Pentyl chloroformate, also known as n-pentyl chloroformate, of the formula: c₆H₁₁ClO₂Colorless liquid, insoluble in water, soluble in ether. Is an important raw material for organic synthesis. At present, no preparation method of the chloroformic acid n-amyl ester exists in China, and the import is completely relied on. WhileForeign processes usually maintain the reaction temperature constant. However, the company found that in the early stage of the reaction, due to the excessively high concentration of n-pentanol, n-pentanol can undergo a side reaction with the product n-pentyl chloroformate to form di-n-pentyl carbonate, and the reaction formula of the side reaction is as follows:

CH3(CH2)4OH+CH3(CH2)4OCOCL→

CH3(CH2)4OCOO (CH2)4CH3 (di-n-pentyl carbonate) + HCL. Thereby causing more impurity content in the product, low product purity and influencing yield.

Disclosure of Invention

Aiming at the problems, the invention discloses a method for synthesizing chloroformic acid n-amyl ester by a phosgene method, which reduces the reaction temperature in the early stage to inhibit side reactions, and ensures the complete reaction of n-amyl alcohol by heating after the concentration of the n-amyl alcohol is reduced in the later stage to prevent the side reactions from occurring again in the storage process, thereby reducing the impurities in the product, improving the concentration of the reaction product and ensuring the yield to be more than 97 percent.

In order to achieve the purpose, the technical scheme of the invention is as follows:

a method for synthesizing n-amyl chloroformate by a phosgene method comprises the following steps:

firstly, feeding Ag-n-amyl ester into a reaction device at the bottom, and reducing the temperature of materials in the reaction device to a set temperature, wherein the set temperature is-10 ℃ to-20 ℃;

secondly, introducing phosgene through a flowmeter after the temperature of the materials in the reaction device is reduced to a set temperature; the cumulative introduction amount of phosgene is Bg;

wherein, when the cumulative phosgene feeding amount is less than or equal to ag, the material temperature in the reaction device is controlled to be less than or equal to-10 ℃; when the cumulative introduction amount of the phosgene is less than or equal to ag and less than or equal to bg, controlling the material temperature in the reaction device to be less than or equal to-5 ℃; when the cumulative introduction amount of the phosgene is less than or equal to Bg, controlling the material temperature in the reaction device to be less than or equal to 2 ℃; according to the mass ratio, A: b250: 480, a: b: b is 300:400: 480;

step three, stopping light introduction when the phosgene flow is accumulated to B g, heating the materials in the reaction device to 20-25 ℃, and preserving heat for 2 hours;

and step four, after the heat preservation is finished, controlling the temperature to be 15 +/-2 ℃, and introducing nitrogen to remove excessive phosgene and hydrogen chloride to obtain the n-amyl chloroformate product.
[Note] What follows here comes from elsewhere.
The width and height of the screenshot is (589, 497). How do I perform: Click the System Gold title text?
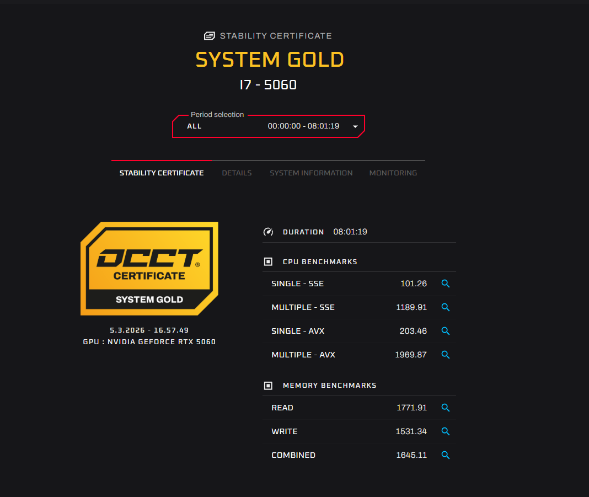pyautogui.click(x=270, y=60)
The further improvement comprises a fifth step of introducing nitrogen to remove reaction tail gas formed by excessive phosgene and hydrogen chloride, and the reaction tail gas is absorbed by 10 percent liquid caustic soda.
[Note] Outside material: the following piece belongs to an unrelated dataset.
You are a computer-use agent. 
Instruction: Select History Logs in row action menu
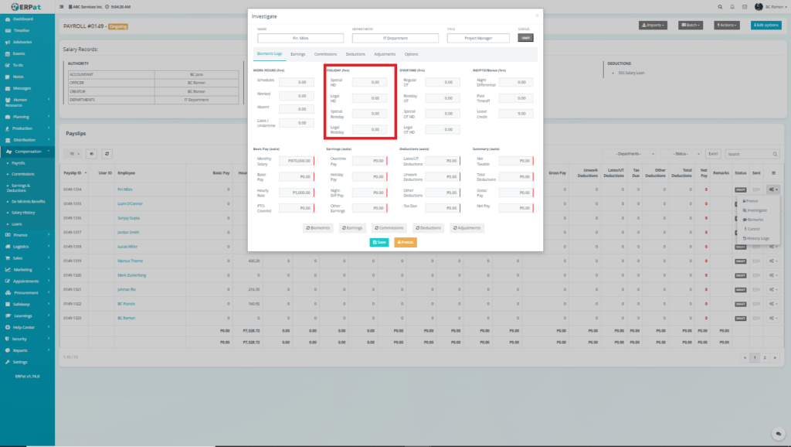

In the second step, when the temperature of the materials in the reaction device is less than or equal to-10 ℃, the introducing speed of phosgene is less than 40 g/h; when the temperature of the materials in the reaction device is less than or equal to-10 ℃ and less than or equal to-5 ℃, the introducing speed of phosgene is 60 g/h; when the temperature of the materials in the reaction device is more than or equal to-5 ℃ and less than or equal to 2 ℃, the introducing speed of the phosgene is gradually increased from 40g/h to 60g/h along with the temperature increase.

Detailed Description

The technical solution is further explained below.